At the beginning of the second season, Pullo asks Eirene to marry him while on the same country trip. She says yes. Pullo is ecstatic. "You won't regret it!", he says. They sit to eat, only to hear from a messenger that Caesar has been murdered in the Senate. Pullo and Eirene steal the messenger's horse and race back to Rome, where they find Vorenus, covered in blood, weeping and cradling the body of Niobe. Vorenus, despondent and borderline psychotic with grief, explains that he discovered Niobe's secret and came home from his duties with Caesar to kill her, as was the custom, but she "did it herself," letting herself slip from a second story balcony onto cobblestones below. He then cursed his children in anger and ran into the lawless streets. He later returned to find the children gone.

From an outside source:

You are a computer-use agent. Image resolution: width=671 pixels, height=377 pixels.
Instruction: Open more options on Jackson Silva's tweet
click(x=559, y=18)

Pullo and Vorenus search around the house and find a friend of Niobe who reveals that Erastes Fulmen, who had become Vorenus' enemy over the course of the first season, came and kidnapped the children. Pullo and Vorenus go to the Aventine Collegium, massacre the gangsters there, and interrogate Fulmen, who tells them that he raped, killed, and threw the children into the Tiber. Vorenus decapitates him and takes Fulmen's severed head back home as a grisly trophy.

A month later, Vorenus and Pullo have grown mourning beards, and Pullo runs the house with Eirene while Vorenus lies upstairs in bed, refusing to move. Mark Antony arrives at Vorenus' house, demands that he get out of bed, and orders that he take Fulmen's place at the Collegium to restore law and order to the Aventine.

Vorenus impresses his fellow crime bosses by, in a rage, destroying a statue of Concord, declaring "I fuck Concord in her arse!" and "I am a son of Hades!" He and Pullo run the Collegium until Vorenus' grief gets the better of his good judgement. He deliberately provokes a gang war and becomes paranoid, throwing wild accusations at even Pullo, including that his friend had an affair with Niobe. Pullo is understandably hurt and retorts in anger, "Yeah, I fucked her, me and every man of the hill!" This leads to a fistfight and Pullo takes Eirene and they leave the Aventine.

Three months later, Pullo and Eirene return to Rome to find the Aventine in shambles and Vorenus gone north with Mark Antony when Pullo's old friend Octavian provoked him into battle. Meanwhile, this friction among the Caesarians gives Brutus and Cassius, the killers of Caesar who fled east to raise an army after the assassination, the opportunity to "mop up" Antony and Octavian. While in Rome, Pullo discovers from a dishevelled and traumatised Lyde that Vorenus' children are alive – and, leaving Eirene in the care of Mascius, goes north to tell him, finding him retreating with Antony's defeated army. Vorenus and Pullo find the children in slavery and rescue them.

When Antony and Octavian unite to face their common enemy (Brutus and Cassius), Pullo and Vorenus receive a list of prominent senators whom Octavian believes have sympathies with the two assassins. Pullo kills Marcus Tullius Cicero himself. The normally cowardly senator shows great courage facing death. The two men have a strangely civil and amiable conversation before Cicero allows Pullo to kill him. Pullo remarks "he's not a bad fellow, that Cicero" to Vorenus afterwards. Soon after, Eirene reveals to Pullo that she is pregnant. But to complicate things, Vorenus' slave Gaia is in love with Pullo, and poisons Eirene, who miscarries their baby son and bleeds to death shortly after. Antony and Octavian defeat Brutus and Cassius at the Battle of Philippi. Vorenus with Pullo's aid rescues his children from slavery, but later discovers that they in fact hate him for causing the death of their mother and cursing them to Hades. Vorenus capitalises on the fact that Mark Antony is going to Egypt and sails with him, leaving the Aventine in Pullo's hands.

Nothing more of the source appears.